** start SUPPLIED MATERIAL **

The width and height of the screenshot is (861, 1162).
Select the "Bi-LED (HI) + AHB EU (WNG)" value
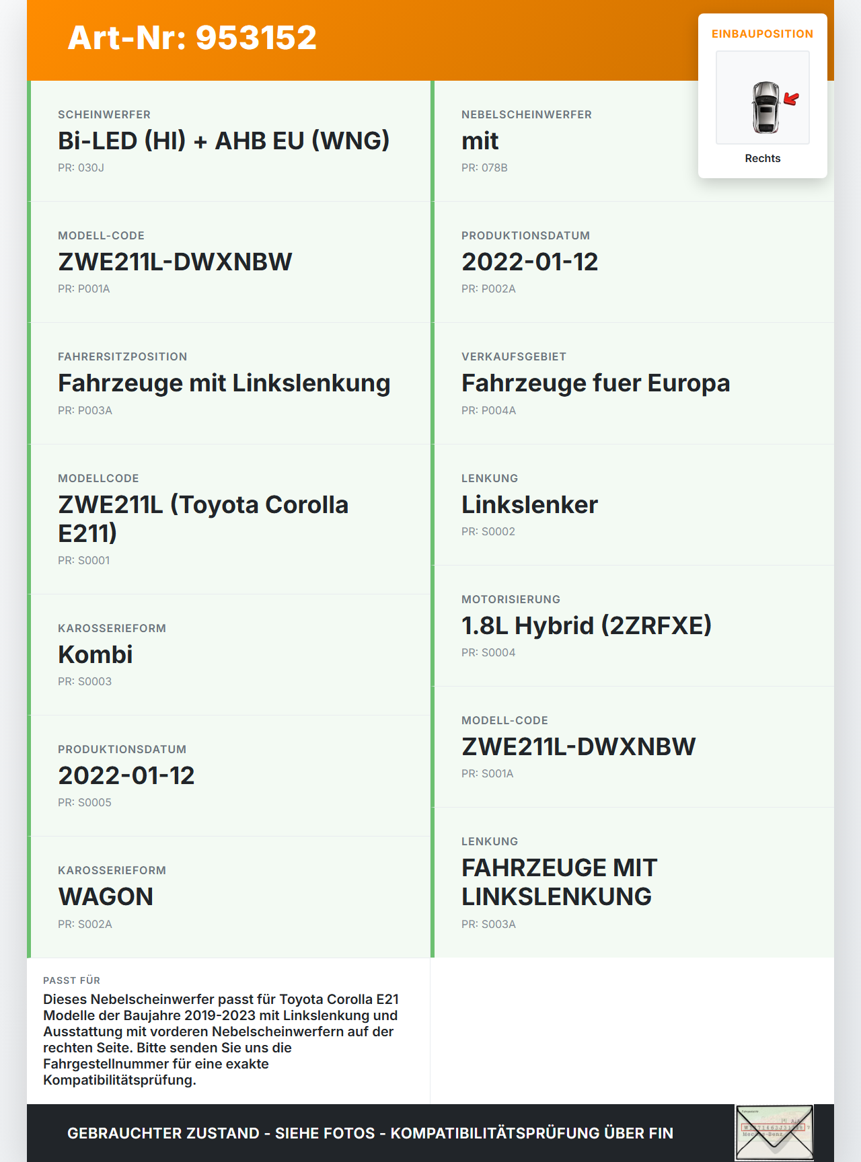coord(223,141)
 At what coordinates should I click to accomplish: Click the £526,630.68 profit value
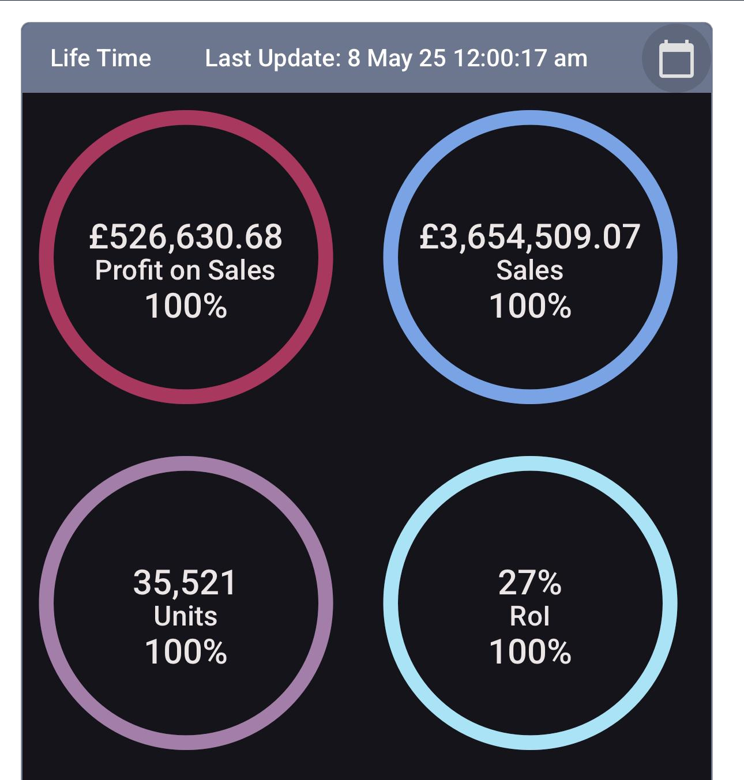[x=186, y=236]
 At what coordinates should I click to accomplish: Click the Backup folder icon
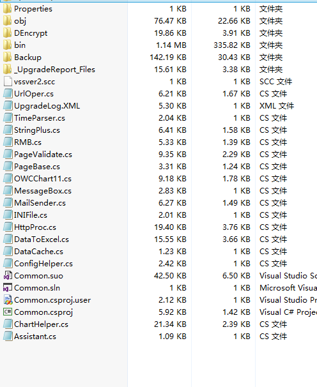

** end SUPPLIED MATERIAL **

EXERCISE DETAILS: Turn the rows above into a Markdown table with the columns "No." and "Text," one line per table row, skipping any blank lines. Leave the pictures out.

THE ANSWER:
| No. | Text |
|---|---|
| 1 | The width and height of the screenshot is (861, 1162). |
| 2 | Select the "Bi-LED (HI) + AHB EU (WNG)" value |
| 3 | coord(223,141) |
| 4 |  At what coordinates should I click to accomplish: Click the £526,630.68 profit value |
| 5 | [x=186, y=236] |
| 6 |  At what coordinates should I click to accomplish: Click the Backup folder icon |